* **Work order**
Transcribe the records below. Leave every word as it is.

* **Material supplied**

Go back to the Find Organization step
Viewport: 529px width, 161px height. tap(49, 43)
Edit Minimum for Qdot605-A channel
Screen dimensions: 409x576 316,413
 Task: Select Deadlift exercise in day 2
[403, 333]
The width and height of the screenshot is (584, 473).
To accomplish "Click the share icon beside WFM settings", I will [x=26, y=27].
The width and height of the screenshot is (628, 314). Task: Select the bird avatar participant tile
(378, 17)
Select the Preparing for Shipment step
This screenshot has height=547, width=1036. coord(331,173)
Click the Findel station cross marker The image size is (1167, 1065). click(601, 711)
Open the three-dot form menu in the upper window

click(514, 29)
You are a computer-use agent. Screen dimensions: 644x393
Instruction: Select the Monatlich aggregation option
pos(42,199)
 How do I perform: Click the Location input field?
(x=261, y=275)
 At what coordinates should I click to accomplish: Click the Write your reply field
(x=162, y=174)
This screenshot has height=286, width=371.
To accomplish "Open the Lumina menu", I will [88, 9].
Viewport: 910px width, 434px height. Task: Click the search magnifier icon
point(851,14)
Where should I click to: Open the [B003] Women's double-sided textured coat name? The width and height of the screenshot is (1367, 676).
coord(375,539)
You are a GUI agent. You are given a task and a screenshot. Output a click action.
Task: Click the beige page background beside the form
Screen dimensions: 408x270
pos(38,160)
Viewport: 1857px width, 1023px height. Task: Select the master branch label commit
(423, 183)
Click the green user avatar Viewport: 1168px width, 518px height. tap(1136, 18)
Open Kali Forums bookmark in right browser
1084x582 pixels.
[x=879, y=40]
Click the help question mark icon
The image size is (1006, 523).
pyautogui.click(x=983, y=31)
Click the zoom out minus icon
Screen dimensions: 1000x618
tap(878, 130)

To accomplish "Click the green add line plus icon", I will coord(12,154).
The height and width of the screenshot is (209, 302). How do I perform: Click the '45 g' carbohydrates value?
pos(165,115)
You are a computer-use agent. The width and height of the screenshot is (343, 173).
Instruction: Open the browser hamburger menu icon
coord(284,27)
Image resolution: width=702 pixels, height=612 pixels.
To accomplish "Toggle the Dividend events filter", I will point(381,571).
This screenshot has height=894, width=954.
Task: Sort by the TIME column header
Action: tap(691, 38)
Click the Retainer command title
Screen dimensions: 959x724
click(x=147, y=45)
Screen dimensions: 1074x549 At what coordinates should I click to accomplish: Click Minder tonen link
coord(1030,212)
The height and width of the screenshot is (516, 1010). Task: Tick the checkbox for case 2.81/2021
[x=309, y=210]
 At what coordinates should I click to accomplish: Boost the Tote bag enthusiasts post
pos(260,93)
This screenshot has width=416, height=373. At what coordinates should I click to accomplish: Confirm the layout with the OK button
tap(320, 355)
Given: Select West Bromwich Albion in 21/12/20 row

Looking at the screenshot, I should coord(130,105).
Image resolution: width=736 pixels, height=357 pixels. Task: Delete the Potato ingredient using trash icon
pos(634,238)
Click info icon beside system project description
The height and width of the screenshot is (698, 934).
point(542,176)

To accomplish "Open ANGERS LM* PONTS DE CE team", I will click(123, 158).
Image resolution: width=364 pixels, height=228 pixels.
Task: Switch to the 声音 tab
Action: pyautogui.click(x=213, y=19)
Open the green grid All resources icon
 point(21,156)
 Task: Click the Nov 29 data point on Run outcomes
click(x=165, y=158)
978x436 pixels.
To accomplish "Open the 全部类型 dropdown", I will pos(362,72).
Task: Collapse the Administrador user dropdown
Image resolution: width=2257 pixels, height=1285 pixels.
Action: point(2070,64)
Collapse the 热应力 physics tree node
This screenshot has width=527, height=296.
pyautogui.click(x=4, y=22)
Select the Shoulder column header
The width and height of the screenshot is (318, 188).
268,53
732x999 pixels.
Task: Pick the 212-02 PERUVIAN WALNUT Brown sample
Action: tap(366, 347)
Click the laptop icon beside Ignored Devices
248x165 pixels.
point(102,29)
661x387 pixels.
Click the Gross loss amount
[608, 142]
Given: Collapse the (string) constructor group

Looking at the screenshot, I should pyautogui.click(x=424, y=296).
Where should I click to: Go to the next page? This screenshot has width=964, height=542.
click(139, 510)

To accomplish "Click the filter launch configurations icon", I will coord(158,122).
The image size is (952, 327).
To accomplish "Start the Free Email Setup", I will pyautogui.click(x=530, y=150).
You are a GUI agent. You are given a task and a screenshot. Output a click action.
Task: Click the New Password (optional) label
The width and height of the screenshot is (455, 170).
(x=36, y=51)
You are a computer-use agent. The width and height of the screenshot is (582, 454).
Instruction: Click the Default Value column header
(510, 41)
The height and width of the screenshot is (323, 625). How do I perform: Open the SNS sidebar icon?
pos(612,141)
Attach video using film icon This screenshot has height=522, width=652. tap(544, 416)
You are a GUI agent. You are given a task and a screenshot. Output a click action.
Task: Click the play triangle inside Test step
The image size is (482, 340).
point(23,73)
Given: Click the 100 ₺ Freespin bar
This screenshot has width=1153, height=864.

* **Result for this task**
Go back to the Find Organization step
Viewport: 529px width, 161px height. tap(49, 43)
Edit Minimum for Qdot605-A channel
Screen dimensions: 409x576 316,413
 Task: Select Deadlift exercise in day 2
[403, 333]
The width and height of the screenshot is (584, 473).
To accomplish "Click the share icon beside WFM settings", I will [x=26, y=27].
The width and height of the screenshot is (628, 314). Task: Select the bird avatar participant tile
(378, 17)
Select the Preparing for Shipment step
This screenshot has height=547, width=1036. coord(331,173)
Click the Findel station cross marker The image size is (1167, 1065). click(601, 711)
Open the three-dot form menu in the upper window

click(514, 29)
You are a computer-use agent. Screen dimensions: 644x393
Instruction: Select the Monatlich aggregation option
pos(42,199)
 How do I perform: Click the Location input field?
(x=261, y=275)
 At what coordinates should I click to accomplish: Click the Write your reply field
(x=162, y=174)
This screenshot has height=286, width=371.
To accomplish "Open the Lumina menu", I will [88, 9].
Viewport: 910px width, 434px height. Task: Click the search magnifier icon
point(851,14)
Where should I click to: Open the [B003] Women's double-sided textured coat name? The width and height of the screenshot is (1367, 676).
coord(375,539)
You are a GUI agent. You are given a task and a screenshot. Output a click action.
Task: Click the beige page background beside the form
Screen dimensions: 408x270
pos(38,160)
Viewport: 1857px width, 1023px height. Task: Select the master branch label commit
(423, 183)
Click the green user avatar Viewport: 1168px width, 518px height. tap(1136, 18)
Open Kali Forums bookmark in right browser
1084x582 pixels.
[x=879, y=40]
Click the help question mark icon
The image size is (1006, 523).
pyautogui.click(x=983, y=31)
Click the zoom out minus icon
Screen dimensions: 1000x618
tap(878, 130)

To accomplish "Click the green add line plus icon", I will coord(12,154).
The height and width of the screenshot is (209, 302). How do I perform: Click the '45 g' carbohydrates value?
pos(165,115)
You are a computer-use agent. The width and height of the screenshot is (343, 173).
Instruction: Open the browser hamburger menu icon
coord(284,27)
Image resolution: width=702 pixels, height=612 pixels.
To accomplish "Toggle the Dividend events filter", I will point(381,571).
This screenshot has height=894, width=954.
Task: Sort by the TIME column header
Action: tap(691, 38)
Click the Retainer command title
Screen dimensions: 959x724
click(x=147, y=45)
Screen dimensions: 1074x549 At what coordinates should I click to accomplish: Click Minder tonen link
coord(1030,212)
The height and width of the screenshot is (516, 1010). Task: Tick the checkbox for case 2.81/2021
[x=309, y=210]
 At what coordinates should I click to accomplish: Boost the Tote bag enthusiasts post
pos(260,93)
This screenshot has width=416, height=373. At what coordinates should I click to accomplish: Confirm the layout with the OK button
tap(320, 355)
Given: Select West Bromwich Albion in 21/12/20 row

Looking at the screenshot, I should coord(130,105).
Image resolution: width=736 pixels, height=357 pixels. Task: Delete the Potato ingredient using trash icon
pos(634,238)
Click info icon beside system project description
The height and width of the screenshot is (698, 934).
point(542,176)

To accomplish "Open ANGERS LM* PONTS DE CE team", I will click(123, 158).
Image resolution: width=364 pixels, height=228 pixels.
Task: Switch to the 声音 tab
Action: pyautogui.click(x=213, y=19)
Open the green grid All resources icon
 point(21,156)
 Task: Click the Nov 29 data point on Run outcomes
click(x=165, y=158)
978x436 pixels.
To accomplish "Open the 全部类型 dropdown", I will pos(362,72).
Task: Collapse the Administrador user dropdown
Image resolution: width=2257 pixels, height=1285 pixels.
Action: point(2070,64)
Collapse the 热应力 physics tree node
This screenshot has width=527, height=296.
pyautogui.click(x=4, y=22)
Select the Shoulder column header
The width and height of the screenshot is (318, 188).
268,53
732x999 pixels.
Task: Pick the 212-02 PERUVIAN WALNUT Brown sample
Action: tap(366, 347)
Click the laptop icon beside Ignored Devices
248x165 pixels.
point(102,29)
661x387 pixels.
Click the Gross loss amount
[608, 142]
Given: Collapse the (string) constructor group

Looking at the screenshot, I should pyautogui.click(x=424, y=296).
Where should I click to: Go to the next page? This screenshot has width=964, height=542.
click(139, 510)

To accomplish "Click the filter launch configurations icon", I will coord(158,122).
The image size is (952, 327).
To accomplish "Start the Free Email Setup", I will pyautogui.click(x=530, y=150).
You are a GUI agent. You are given a task and a screenshot. Output a click action.
Task: Click the New Password (optional) label
The width and height of the screenshot is (455, 170).
(x=36, y=51)
You are a computer-use agent. The width and height of the screenshot is (582, 454).
Instruction: Click the Default Value column header
(510, 41)
The height and width of the screenshot is (323, 625). How do I perform: Open the SNS sidebar icon?
pos(612,141)
Attach video using film icon This screenshot has height=522, width=652. tap(544, 416)
You are a GUI agent. You are given a task and a screenshot. Output a click action.
Task: Click the play triangle inside Test step
The image size is (482, 340).
point(23,73)
Given: Click the 100 ₺ Freespin bar
This screenshot has width=1153, height=864.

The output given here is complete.